Çiğdem Köksal-Schmidt, yazar Işıl Özgentürk’e patladı!

Çiğdem Köksal-Schmidt, yazar Işıl Özgentürk’e patladı!

Göbekli Tepe'nin keşfinde sık sık kullanılan çiftçinin sabanına takılan taş hikayesine yıllardır tepki gösteren Çiğdem Köksal-Schmidt, Cumhuriyet yazarı Işıl Özgentürk’ün de aynı öyküyü kullanmasına çok sert tepki gösterdi: Aklı, fikri, bilgisi olmayanların kalemi yazmaz olsun, bu nasıl bir rezilliktir!

Dünyanın en eski tapınağı olan ve kültür sanat alanında en önemli yapılar arasında gösterilen Göbekli Tepe’nin kazılmaya başlamasından yaşamının sonuna kadar bölgede bulunan ve kazı çalışmalarına başkanlık eden Alman arkeolog Prof. Klaus Schmidt’in arkeolog eşi Çiğdem Köksal-Schmidt, Cumhuriyet yazarı Işıl Özgentürk’ün bölgeden kaleme aldığı yazıya sosyal medyada tepki gösterdi.

Kişisel Twitter hesabında, Özgentürk’ün “Göbeklitepe nasıl keşfedildi” sorusuna verdiği cevabı eleştiren Köksal-Schmidt, “Pes doğrusu. Göbekli Tepe'nin keşif hikayesini çarpıtmakta seviye iyice düştü. Can sıkıntısından birinin eşelenmesiyle bulunmadı Göbekli Tepe, Klaus Schmidt'in emeği ile araştırmaları ile bulundu! Aklı, fikri, bilgisi olmayanların kalemi yazmaz olsun, bu nasıl bir rezilliktir” dedi.

Üzgünüm ama bilgisizsiniz, Şafak değil Şavak Yıldız...

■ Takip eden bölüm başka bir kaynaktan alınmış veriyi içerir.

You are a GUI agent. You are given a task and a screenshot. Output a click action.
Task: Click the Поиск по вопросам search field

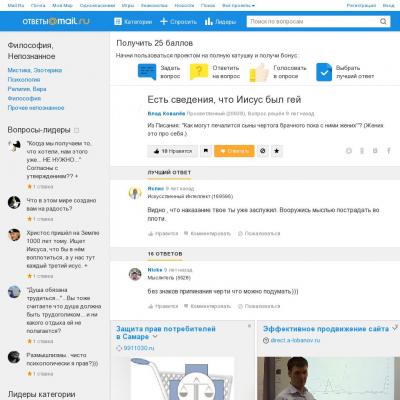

Bir kullanıcıdan gelen, Özgentürk’ün yazısındaki bilginin doğru olduğu yönündeki “Üzgünüm ama hikayenin başlangıcı doğru.. Klaus Schmidt bilimsel olarak kazının yapılmasını sağlayan kişi.. Şafak amcanın sabanı hikayesi gercek” iddiasının da gerçeği yansıtmadığını kaydeden Köksal-Schmidt, şunları söyledi:

“Üzgünüm ama bilgisizsiniz, Şafak değil Şavak Yıldız, heykelleri müzeye getirmesi keşfi etkilemedi, kazılar başladıktan sonra heykelleri hatırladı müze!”

Işıl Özgentürk, Cumhuriyet Pazar’da yayımlanan ve “Hâlâ Güneydoğu ve Doğu'ya gitmedinizse epey bir şeyler kaçırdığınızı söyleyebilirim” ifadesiyle sunduğu izlenim yazısının Göbekli Tepe’nin keşfiyle ilgili bölümü şöyle:

“Bundan yirmi yıl önce Urfa’ya 20 kilometre ötede bulunan Örencik köyünden Şafak Yıldız tarlasını sürürken sabanı bir taşa çarpar, canı sıkılarak ‘ne var, ne oldu’ diye taşın yanına gidip şöyle bir eşeleyince karşısına 40 santim boyunda bir erkek heykeli çıkar, heykelin erkeklik organı heykelin boyu kadar, Şafak usta utanır, heykeli kimseler görmesin diye bir battaniyeye sarıp eve getirir. Hemen saklar ama içine de bir kurt düşmüştür, dayanamayıp heykeli gene sarıp sarmalayıp bir at arabasına koyar ve üç saat sonra Urfa Müzesi’nin kapısından girer. Heykeli inceleyen uzmanlar hayretler içinde kalırlar, çünkü heykel milattan öncesine ait en eski yapılarından Mısır piramitlerinden üç kat daha yaşlıdır. İşte Göbeklitepe’nin keşfinin böyle bir hikayesi vardır. Ardından konusunda uzman Alman arkeolog Prof. Dr. Klaus Schmidt başkanlığında bölge kazılmaya başlıyor.”